BEGIN
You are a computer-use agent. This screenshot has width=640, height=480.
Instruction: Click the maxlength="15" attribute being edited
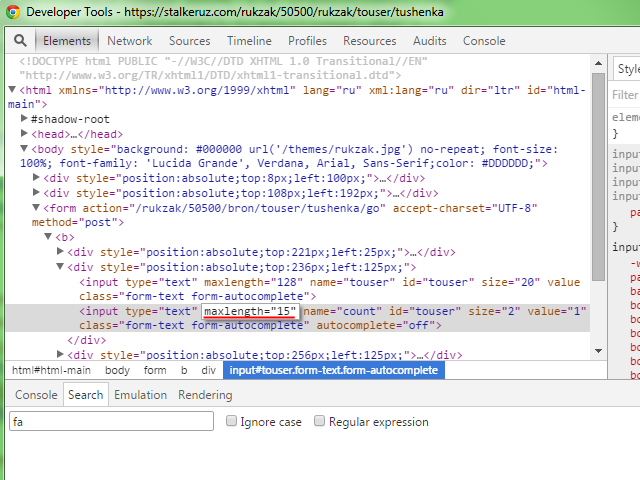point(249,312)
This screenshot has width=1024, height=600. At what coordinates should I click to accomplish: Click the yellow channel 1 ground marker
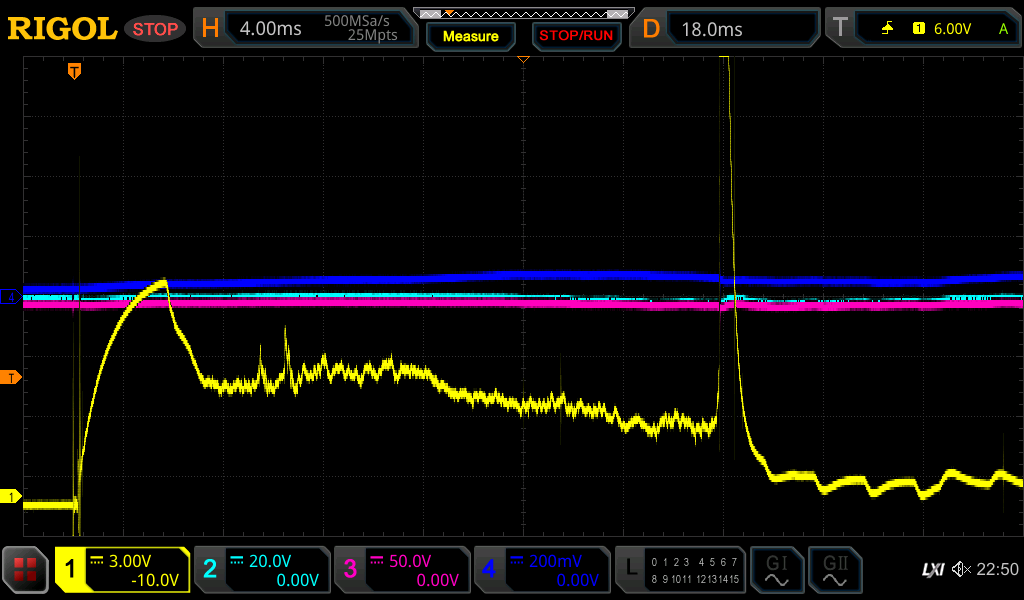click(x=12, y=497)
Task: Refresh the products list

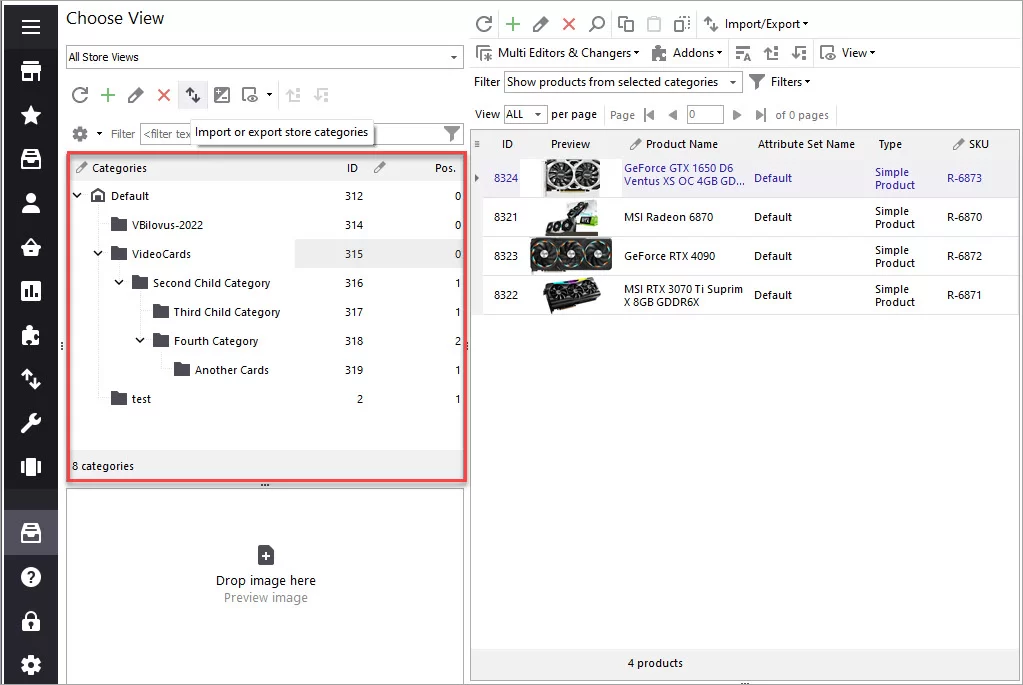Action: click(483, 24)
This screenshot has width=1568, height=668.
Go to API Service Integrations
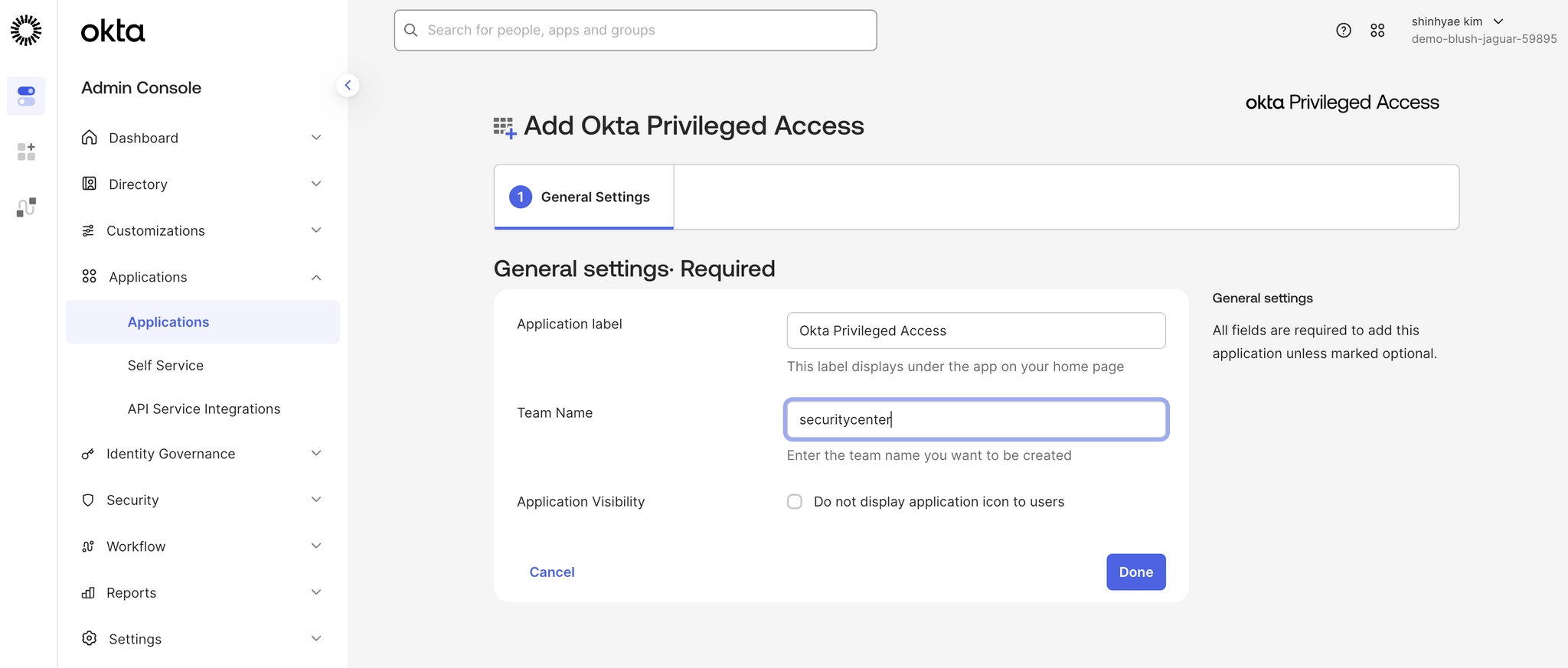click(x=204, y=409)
END
BEGIN
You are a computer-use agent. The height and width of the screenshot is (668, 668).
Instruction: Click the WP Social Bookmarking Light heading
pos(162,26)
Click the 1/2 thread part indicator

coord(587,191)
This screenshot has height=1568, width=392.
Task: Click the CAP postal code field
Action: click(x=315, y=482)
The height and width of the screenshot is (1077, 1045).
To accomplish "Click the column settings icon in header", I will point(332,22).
END
— What needs to be done —
Tell how many lines in the data above hold "agent". Nothing but the number.

— Problem solution —
2